Transfer the ice cream base to the bowl of the ice cream machine. Churn until the base has thickened to a consistency somewhere between a very thick milkshake and soft-serve ice cream. Transfer the thickened ice cream to a freezer container. Press a piece of wax paper, parchment paper or plastic wrap against the surface of the ice cream to prevent ice crystals from forming. Freeze until solid at least for about four hours.

Creating chocolate ice cream with a blender

  • Place the whole milk, milk powder and heavy cream into your blender. Use a large blender that has multiple speeds, but if you have a smaller model, cut the recipe in half.
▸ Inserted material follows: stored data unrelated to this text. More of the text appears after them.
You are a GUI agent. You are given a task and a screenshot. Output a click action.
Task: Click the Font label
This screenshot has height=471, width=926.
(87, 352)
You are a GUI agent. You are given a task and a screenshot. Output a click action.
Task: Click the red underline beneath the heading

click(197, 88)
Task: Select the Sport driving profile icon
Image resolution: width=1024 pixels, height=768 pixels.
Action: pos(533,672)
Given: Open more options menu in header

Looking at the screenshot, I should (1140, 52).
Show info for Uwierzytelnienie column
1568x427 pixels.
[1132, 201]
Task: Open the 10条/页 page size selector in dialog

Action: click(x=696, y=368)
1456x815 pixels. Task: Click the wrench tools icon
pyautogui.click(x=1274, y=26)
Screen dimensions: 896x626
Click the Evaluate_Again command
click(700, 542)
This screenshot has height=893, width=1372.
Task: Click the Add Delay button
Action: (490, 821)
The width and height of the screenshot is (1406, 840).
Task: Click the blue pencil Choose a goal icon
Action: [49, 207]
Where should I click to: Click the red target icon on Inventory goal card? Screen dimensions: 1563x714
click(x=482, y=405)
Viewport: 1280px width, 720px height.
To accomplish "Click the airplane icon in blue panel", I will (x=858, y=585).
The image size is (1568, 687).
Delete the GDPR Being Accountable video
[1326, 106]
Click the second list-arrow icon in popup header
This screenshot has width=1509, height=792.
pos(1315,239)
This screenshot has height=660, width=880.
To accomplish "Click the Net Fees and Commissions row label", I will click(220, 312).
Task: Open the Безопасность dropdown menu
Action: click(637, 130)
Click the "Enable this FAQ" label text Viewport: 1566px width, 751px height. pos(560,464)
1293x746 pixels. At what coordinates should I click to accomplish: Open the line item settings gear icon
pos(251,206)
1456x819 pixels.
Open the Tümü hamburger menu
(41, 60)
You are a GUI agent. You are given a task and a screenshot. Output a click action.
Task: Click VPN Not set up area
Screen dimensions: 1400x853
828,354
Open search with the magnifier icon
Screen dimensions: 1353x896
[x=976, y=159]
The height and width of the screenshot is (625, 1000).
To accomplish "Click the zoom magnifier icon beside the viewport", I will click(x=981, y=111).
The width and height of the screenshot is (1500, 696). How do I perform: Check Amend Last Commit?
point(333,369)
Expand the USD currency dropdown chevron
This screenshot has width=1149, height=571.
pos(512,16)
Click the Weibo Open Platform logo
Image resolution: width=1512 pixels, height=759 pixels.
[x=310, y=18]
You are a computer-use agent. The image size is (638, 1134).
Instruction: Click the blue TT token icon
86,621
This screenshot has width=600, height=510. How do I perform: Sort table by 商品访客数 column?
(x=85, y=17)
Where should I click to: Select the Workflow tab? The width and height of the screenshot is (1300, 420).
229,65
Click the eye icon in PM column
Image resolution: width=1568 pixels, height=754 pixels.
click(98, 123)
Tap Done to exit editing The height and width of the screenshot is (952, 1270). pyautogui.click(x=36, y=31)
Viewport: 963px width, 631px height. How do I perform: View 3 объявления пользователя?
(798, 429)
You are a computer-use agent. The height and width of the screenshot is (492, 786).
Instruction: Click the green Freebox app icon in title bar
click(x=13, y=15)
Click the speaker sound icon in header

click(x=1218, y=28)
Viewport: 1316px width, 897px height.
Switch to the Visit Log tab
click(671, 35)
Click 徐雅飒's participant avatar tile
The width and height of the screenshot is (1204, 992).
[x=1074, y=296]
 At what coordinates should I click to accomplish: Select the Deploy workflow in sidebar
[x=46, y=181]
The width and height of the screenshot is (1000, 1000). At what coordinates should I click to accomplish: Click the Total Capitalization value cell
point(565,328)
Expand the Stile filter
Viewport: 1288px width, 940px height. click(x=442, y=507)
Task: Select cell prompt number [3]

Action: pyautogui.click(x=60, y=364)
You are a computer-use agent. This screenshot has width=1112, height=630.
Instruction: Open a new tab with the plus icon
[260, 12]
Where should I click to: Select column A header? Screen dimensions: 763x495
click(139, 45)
  • Add sugar, cocoa powder, vanilla extract and ice.
  • Blend the ingredients at a low speed to crush up the ice. Starting at a low speed will make sure the ice doesn’t jam up your blender. Blend the mixture at low speed until the ice is crushed into small pea-sized chunks.
  • At this point, you can change the blender speed to high. Blend the mixture on the highest speed until it is thick and creamy like the consistency of a thick milkshake. Make sure to use a lid to avoid a mess. Use a fork to run through the mixture to make sure there are no pea-sized chunks of ice left.
  • Give it a taste to check the consistency and flavours. Feel free to fold in extra toppings and spices once it is at or close to your desired consistency. You can toss in some Oreos, graham crackers or cookie wafers and do a quick blend to incorporate them into the ice cream.
  • Transfer the ice cream into a freezer-safe container and freeze. A shallow, freeze-safe plastic container with a lid is the best choice to ensure quick and even freezing. Place the container as far back into your freezer as possible to speed up the process.
  • Spoon the ice cream into a small bowl and add any extra toppings. Try adding some sliced bananas, a sprinkle of cinnamon, fresh sliced strawberries or chocolate syrup for an extra decadent flavour. Put the serving bowl in the freezer beforehand if you are enjoying it in hot weather; store any leftover ice cream in an airtight container in the freezer.